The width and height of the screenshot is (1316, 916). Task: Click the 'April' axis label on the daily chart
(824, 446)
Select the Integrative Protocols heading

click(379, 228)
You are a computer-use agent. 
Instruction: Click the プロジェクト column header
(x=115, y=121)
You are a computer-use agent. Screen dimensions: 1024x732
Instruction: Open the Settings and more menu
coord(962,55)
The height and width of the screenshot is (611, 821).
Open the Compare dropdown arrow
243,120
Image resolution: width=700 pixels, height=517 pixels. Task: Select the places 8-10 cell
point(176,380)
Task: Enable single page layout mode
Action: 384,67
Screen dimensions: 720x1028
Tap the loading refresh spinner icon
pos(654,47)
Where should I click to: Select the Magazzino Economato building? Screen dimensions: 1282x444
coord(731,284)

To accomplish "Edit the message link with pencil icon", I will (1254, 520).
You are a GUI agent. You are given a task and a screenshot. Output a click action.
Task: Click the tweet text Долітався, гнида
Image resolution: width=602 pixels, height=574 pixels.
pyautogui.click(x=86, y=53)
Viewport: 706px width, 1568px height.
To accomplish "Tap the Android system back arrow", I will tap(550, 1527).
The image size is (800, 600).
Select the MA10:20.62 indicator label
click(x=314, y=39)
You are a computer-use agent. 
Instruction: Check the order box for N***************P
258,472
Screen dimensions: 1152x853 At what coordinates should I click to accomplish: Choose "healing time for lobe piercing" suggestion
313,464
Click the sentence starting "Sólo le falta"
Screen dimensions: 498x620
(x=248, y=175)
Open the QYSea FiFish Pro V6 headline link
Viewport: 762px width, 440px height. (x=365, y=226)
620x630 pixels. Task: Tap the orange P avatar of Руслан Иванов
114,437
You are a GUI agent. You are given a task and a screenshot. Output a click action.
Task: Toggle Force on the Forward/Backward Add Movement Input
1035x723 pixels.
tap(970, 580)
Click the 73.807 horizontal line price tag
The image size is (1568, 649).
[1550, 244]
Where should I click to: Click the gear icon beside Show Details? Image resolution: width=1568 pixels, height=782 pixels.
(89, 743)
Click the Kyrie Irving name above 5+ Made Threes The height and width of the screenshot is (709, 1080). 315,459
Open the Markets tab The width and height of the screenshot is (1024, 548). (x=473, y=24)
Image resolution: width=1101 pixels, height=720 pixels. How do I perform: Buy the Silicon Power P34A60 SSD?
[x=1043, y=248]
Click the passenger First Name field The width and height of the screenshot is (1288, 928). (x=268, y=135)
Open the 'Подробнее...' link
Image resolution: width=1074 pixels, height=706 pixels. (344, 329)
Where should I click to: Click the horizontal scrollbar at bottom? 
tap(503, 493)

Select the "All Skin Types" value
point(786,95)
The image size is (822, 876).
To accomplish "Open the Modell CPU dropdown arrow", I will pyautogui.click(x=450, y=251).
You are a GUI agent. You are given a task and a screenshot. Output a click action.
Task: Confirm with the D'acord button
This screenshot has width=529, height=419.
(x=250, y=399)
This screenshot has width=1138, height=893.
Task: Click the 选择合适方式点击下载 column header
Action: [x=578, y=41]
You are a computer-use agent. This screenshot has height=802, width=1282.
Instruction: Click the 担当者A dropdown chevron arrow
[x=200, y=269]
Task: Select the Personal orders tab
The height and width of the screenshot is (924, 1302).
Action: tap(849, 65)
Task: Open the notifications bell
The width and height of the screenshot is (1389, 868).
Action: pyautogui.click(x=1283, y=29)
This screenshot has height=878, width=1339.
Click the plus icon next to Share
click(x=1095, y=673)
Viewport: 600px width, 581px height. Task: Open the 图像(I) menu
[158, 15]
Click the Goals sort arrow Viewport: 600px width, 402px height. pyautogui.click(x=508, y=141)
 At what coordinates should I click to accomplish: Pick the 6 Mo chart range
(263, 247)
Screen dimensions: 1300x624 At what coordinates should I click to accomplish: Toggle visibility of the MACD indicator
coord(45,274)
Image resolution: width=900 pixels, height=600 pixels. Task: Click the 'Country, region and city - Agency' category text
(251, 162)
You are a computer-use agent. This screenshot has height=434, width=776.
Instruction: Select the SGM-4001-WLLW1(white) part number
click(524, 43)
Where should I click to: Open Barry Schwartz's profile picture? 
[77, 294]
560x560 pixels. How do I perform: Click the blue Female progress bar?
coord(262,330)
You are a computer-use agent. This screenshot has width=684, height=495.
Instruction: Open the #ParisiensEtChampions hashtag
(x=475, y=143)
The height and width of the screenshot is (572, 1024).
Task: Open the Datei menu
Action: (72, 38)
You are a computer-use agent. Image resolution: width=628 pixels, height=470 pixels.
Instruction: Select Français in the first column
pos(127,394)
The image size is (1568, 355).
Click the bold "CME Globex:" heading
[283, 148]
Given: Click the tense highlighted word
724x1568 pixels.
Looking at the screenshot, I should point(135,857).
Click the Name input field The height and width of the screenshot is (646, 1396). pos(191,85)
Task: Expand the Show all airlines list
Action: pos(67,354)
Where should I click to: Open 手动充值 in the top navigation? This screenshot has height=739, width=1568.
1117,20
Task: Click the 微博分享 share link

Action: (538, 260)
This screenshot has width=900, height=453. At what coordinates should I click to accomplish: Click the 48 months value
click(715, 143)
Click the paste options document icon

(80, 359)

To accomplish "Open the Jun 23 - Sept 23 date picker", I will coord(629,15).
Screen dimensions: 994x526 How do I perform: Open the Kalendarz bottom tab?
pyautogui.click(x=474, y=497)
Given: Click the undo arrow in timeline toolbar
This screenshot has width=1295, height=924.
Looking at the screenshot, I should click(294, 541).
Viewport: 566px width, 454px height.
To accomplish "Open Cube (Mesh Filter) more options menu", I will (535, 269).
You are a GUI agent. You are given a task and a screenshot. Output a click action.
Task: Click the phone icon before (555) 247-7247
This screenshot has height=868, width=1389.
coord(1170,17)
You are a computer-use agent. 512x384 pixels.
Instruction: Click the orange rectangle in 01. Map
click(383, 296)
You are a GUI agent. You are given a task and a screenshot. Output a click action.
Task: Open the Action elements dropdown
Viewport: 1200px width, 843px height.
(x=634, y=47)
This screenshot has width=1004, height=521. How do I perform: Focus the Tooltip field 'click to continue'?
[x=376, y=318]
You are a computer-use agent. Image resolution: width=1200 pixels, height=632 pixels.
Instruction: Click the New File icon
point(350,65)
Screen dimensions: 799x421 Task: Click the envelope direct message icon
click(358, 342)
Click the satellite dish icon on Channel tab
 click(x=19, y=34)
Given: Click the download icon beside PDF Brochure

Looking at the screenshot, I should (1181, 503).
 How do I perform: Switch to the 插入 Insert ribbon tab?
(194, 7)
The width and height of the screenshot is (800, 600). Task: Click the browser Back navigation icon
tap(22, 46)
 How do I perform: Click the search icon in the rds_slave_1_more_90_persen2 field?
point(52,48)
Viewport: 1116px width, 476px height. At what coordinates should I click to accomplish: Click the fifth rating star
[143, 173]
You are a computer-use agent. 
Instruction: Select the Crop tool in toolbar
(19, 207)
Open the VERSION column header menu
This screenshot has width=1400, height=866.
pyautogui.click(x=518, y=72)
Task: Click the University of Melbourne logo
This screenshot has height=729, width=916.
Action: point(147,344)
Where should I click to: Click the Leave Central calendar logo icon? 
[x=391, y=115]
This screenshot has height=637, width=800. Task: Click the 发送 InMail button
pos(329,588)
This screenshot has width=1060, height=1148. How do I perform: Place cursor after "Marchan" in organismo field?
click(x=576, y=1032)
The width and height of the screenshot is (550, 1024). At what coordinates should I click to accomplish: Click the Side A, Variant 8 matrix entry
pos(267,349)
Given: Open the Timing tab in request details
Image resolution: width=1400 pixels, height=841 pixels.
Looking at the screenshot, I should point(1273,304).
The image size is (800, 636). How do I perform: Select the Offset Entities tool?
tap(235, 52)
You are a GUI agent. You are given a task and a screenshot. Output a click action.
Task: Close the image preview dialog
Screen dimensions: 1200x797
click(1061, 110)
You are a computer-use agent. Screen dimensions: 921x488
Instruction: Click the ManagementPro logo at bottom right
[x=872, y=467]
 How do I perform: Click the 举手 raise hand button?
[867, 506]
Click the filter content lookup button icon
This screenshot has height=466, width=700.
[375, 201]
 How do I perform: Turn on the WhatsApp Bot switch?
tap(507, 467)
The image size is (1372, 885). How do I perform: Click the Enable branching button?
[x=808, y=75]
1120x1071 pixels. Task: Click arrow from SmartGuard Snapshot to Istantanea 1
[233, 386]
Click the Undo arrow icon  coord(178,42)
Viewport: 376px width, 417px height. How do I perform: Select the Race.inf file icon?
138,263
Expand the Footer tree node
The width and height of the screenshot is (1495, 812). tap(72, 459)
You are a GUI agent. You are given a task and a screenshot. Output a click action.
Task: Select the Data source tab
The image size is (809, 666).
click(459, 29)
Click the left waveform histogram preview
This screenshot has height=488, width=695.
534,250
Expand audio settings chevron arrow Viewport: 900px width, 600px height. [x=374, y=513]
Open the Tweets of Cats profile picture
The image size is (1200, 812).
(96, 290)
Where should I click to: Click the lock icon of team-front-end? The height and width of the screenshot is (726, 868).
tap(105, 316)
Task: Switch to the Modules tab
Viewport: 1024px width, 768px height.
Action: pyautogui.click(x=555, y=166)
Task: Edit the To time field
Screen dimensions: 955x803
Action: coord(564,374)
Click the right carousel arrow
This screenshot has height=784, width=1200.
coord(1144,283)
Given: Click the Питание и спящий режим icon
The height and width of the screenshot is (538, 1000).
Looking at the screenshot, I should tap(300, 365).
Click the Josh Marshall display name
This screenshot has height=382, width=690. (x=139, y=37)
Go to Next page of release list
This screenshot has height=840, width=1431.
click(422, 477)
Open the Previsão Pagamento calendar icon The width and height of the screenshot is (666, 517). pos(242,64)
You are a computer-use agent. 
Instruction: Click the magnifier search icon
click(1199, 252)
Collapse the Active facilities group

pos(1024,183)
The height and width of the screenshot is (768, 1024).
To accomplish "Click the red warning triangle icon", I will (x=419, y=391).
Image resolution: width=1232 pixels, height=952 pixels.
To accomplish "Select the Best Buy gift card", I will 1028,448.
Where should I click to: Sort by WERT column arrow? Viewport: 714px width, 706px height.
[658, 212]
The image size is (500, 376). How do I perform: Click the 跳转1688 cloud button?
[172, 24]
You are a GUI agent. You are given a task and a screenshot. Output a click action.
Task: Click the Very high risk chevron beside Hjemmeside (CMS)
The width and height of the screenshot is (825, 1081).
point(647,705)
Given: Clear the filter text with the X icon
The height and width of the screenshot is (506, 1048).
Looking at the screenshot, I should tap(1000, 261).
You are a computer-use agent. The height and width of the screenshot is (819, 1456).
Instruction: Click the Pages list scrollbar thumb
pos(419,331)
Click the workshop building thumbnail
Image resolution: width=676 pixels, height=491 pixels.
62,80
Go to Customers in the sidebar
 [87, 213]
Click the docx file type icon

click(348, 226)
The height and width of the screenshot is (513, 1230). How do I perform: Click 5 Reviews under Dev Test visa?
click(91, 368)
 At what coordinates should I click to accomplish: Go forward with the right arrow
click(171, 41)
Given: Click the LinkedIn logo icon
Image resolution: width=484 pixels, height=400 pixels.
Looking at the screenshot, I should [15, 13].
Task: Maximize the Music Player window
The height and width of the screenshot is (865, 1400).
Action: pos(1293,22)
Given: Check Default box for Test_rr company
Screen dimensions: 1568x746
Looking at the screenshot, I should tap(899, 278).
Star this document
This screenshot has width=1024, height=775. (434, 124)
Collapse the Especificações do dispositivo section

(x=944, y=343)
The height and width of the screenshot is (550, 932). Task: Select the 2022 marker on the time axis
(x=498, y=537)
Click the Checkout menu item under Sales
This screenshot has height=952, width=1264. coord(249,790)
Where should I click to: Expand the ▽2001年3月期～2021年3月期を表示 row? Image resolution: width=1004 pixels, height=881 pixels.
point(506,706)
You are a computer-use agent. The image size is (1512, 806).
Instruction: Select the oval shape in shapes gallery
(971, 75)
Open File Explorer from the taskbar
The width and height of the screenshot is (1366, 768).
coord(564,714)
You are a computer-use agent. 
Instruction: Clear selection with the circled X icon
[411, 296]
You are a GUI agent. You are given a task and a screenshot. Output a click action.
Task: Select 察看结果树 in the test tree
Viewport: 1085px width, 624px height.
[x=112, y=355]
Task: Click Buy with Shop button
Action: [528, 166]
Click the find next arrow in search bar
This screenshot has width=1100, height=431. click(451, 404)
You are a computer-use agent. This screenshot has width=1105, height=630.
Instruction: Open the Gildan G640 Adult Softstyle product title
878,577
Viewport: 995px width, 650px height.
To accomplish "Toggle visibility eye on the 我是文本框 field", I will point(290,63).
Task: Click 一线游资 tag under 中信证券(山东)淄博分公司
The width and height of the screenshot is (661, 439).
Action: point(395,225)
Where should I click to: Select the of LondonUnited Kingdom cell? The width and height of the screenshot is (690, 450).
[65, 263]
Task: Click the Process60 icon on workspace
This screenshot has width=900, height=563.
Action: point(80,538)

────

WORK INSTRUCTIONS —
Each line from the top of the records above through the line containing "You are a computer-use agent. Screen dimensions: 1024x732" needs to be transcribed exactly, and no line after it.

SOLUTION FOR THIS EXERCISE —
The width and height of the screenshot is (1316, 916). Task: Click the 'April' axis label on the daily chart
(824, 446)
Select the Integrative Protocols heading

click(379, 228)
You are a computer-use agent. 
Instruction: Click the プロジェクト column header
(x=115, y=121)
You are a computer-use agent. Screen dimensions: 1024x732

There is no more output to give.